Stored data entries
>>>>
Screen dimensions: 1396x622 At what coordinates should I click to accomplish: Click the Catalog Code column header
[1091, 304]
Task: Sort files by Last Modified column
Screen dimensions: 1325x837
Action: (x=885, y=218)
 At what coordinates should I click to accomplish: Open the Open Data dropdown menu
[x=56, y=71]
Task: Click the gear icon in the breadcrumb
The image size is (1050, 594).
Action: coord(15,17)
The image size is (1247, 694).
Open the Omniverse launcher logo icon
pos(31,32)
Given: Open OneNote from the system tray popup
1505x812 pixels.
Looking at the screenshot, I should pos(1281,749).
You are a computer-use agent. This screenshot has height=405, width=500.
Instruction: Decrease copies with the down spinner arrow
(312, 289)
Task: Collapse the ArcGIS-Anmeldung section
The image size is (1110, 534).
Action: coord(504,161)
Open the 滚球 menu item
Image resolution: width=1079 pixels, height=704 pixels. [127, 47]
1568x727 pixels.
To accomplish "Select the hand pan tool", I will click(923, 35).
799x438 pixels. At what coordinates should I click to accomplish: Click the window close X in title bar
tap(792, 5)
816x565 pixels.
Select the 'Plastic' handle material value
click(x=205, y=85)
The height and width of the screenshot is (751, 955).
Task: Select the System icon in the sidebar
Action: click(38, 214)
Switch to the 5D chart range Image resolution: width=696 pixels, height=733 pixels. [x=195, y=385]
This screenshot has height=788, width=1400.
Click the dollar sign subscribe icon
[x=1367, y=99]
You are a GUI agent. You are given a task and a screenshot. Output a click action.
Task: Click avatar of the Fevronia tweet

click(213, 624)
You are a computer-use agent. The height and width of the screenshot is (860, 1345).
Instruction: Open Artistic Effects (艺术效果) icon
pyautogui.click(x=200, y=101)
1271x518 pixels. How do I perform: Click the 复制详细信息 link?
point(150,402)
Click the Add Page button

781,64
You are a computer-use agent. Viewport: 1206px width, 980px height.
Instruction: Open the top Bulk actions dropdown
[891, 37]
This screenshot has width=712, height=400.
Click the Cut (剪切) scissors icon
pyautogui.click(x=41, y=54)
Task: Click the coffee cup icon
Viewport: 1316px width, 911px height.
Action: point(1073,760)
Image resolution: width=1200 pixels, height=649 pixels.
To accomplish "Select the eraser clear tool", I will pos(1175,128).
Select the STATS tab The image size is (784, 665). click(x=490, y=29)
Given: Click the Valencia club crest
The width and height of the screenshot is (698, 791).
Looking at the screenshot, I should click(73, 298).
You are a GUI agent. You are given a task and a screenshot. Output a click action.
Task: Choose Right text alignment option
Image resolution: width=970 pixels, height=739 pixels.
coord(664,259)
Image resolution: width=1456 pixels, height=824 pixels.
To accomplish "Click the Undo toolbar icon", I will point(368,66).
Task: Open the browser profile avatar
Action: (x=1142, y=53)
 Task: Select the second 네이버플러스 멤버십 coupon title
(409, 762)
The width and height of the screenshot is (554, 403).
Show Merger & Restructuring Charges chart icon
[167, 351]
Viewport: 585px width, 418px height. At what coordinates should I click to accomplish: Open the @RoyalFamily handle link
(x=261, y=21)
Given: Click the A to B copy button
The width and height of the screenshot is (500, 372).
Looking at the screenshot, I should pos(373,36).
<<<<
__What is needed__:
Every line that contains "This" should be copied out of the data.

__The completed task__:
You are a computer-use agent. This screenshot has height=405, width=500.
This screenshot has height=788, width=1400.
This screenshot has width=712, height=400.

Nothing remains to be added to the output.